What to work on: Scan the data beneath this task and copy each line that includes "resolution".

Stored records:
----------------
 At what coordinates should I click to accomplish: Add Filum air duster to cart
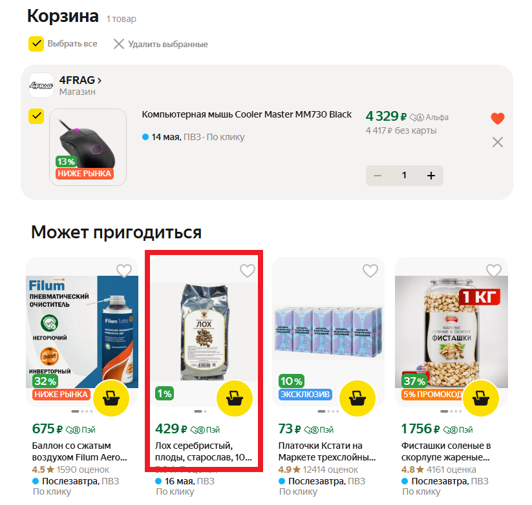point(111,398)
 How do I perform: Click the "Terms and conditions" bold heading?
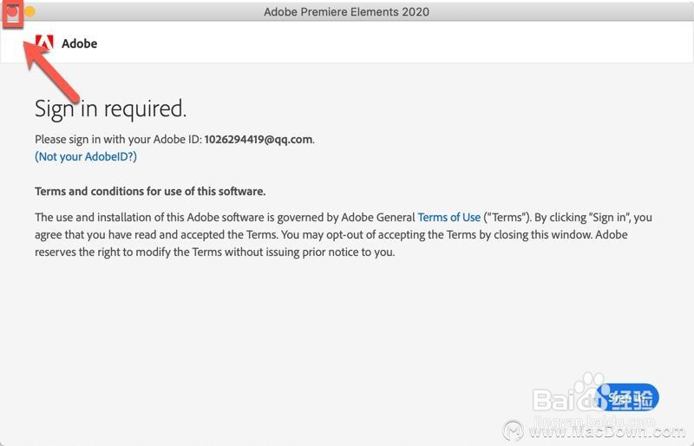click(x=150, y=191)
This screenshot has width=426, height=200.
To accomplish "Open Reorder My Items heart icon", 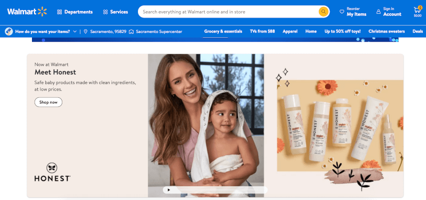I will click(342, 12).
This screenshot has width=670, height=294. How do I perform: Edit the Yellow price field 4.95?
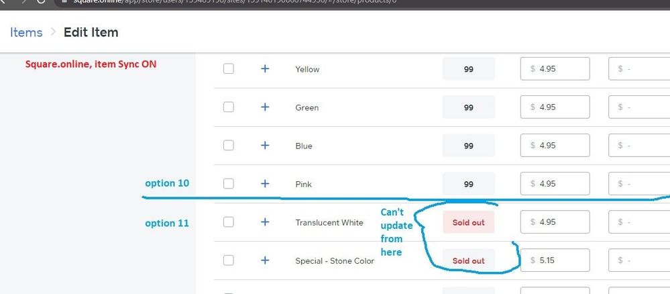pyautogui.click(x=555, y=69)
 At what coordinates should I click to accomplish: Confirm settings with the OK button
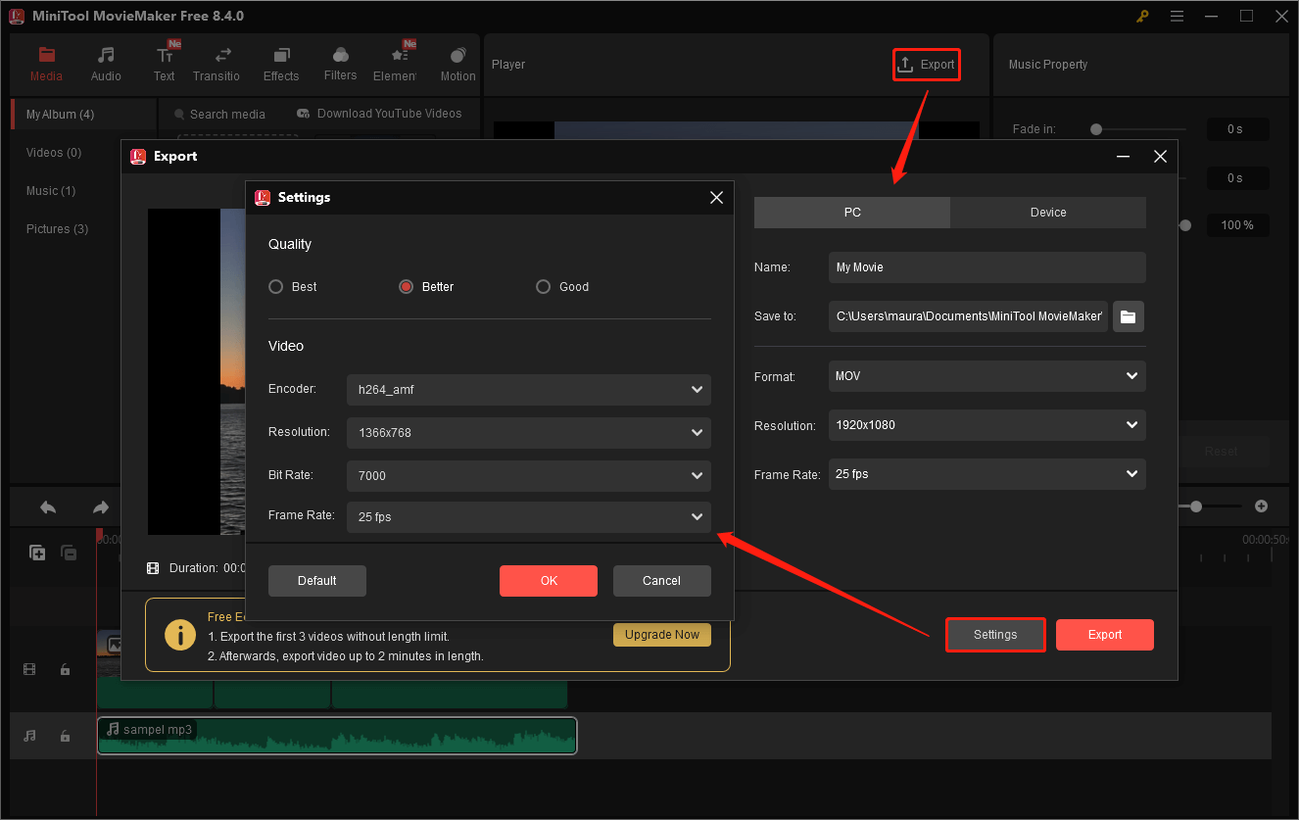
----------------
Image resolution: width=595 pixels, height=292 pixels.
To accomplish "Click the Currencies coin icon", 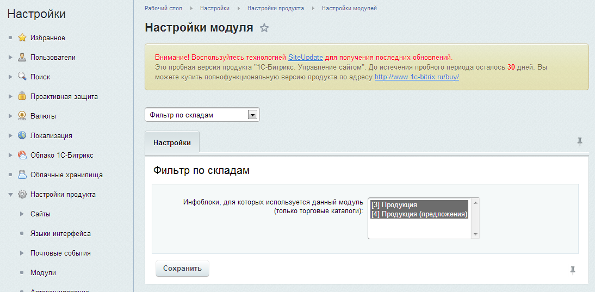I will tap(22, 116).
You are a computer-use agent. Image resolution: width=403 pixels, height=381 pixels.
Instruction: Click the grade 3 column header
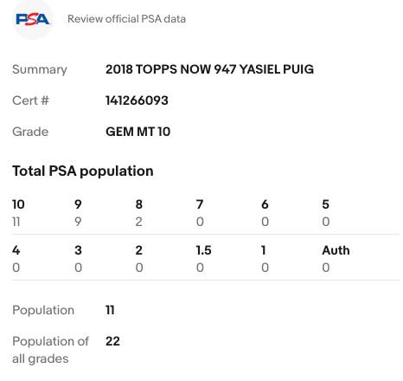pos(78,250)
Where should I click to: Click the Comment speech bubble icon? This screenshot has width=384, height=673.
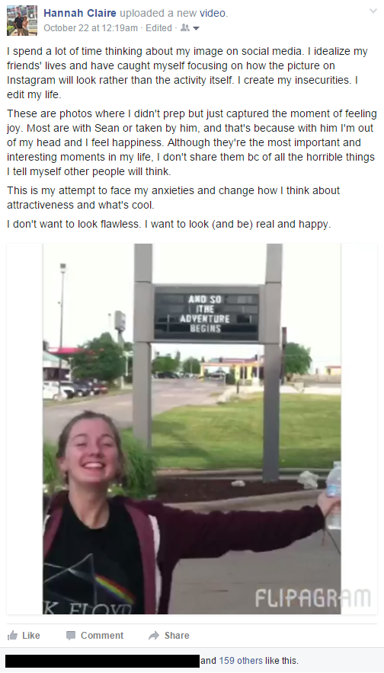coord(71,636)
----------------
Answer for the task:
Image resolution: width=595 pixels, height=292 pixels.
You are a computer-use agent. Image resolution: width=403 pixels, height=381 pixels.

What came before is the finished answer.